Transport of low energy electrons in organic materials has a wide range of possible applications in sensoric or molecular electronic technologies. There are also important implications for the understanding of radiation damage in biological tissue.

We are studying electron transport processes through biological molecules (DNA, peptides) with scanning tunnelling microscopy (STM) under controlled humidity and temperature. Effects of molecular linker groups, polymeric sequence, molecular orientation, structure and conformation and also the concentration of counter ions in an aqueous environment can affect electron transport properties. A study of electron transport through DNA containing deoxyuridine with chemically enhanced donor properties was published in Ref. 1. The strands are bound to an Au surface with a thiol group and organized in a self assembled monolayer as shown schematically in figure 1.

Figure 1. Schematic STM situation with a self assembled monolayer of short double stranded DNA.
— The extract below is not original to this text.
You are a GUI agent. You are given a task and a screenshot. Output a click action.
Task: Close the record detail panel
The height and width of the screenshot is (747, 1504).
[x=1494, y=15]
The length of the DNA strands makes an obvious difference in such experiments. Compared to the rigid double stranded dsDNA (persistence length ≈ 50 nm) of figure 1, single stranded ssDNA (persistence length ≈ 4 nm) of 50 bases are more bent and entangled to some degree due to a higher flexibility and length. Figure 2 shows results from current / voltage measurements on such ssDNA surrounded by H2O molecules at full surface coverage in comparison with a water film on a clean Au(111) surface. The distributions of slopes of IV curves between ± 15 mV were obtained with more than 1000 scans. Obviously there is lower conductivity through the DNA molecules than through water on clean Au. A strong peak at around slope "0" can be related to the presence of a DNA bandgap, which was not observed with 18 base or shorter strands.

Figure 2. Comparison of slope distributions through 0 V from current voltage measurements.
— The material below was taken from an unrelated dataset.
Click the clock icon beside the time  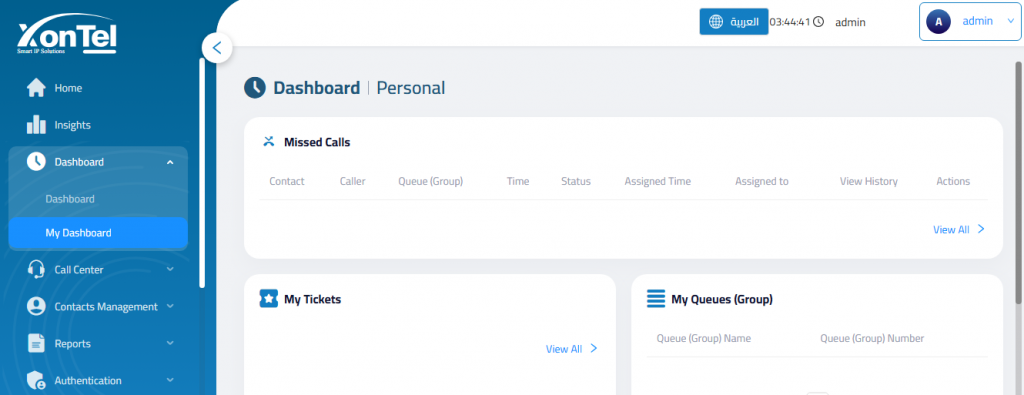tap(818, 22)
Figure 3 shows a sample with lithographically produced Au dots on an oxidized Ti surface. Charge transfer properties of the two marked dots were measured with current-voltage scans and averaged with the ± 3σ standard deviation given for the lowest voltages of t he scans. Conductivity through the dots can vary significantly and the oxide layer underneath causes a conductivity gap of about ± 500 mV but a clear reduction of conductivity at higher potentials is observed when the dots are covered with 50 base ssDNA.

With a particular interest in the development of advanced spectroscopic methods, we are using home built instrumentation and controller software, which are adjustable to special experimental requirements and new modes of data acquisition and processing. Small currents of about 0.5 pA up to the milliamp region can be measured with excellent accuracy. We investigate topographic structures with sub nanometer resolution and distance / current or voltage / current characteristics in combination with chemical or geometrical sample parameters. A special feature of our microscope is the optical access to the tunnelling gap from underneath using semitransparent samples, which allows us to carry out accurate positioning of nano structured surfaces under the probe tip and study effects from optical excitation in an evanescent field.

Figure 3. Lithographically produced Au dots on TiOx with current-voltage measurements with and without 50 base ssDNA.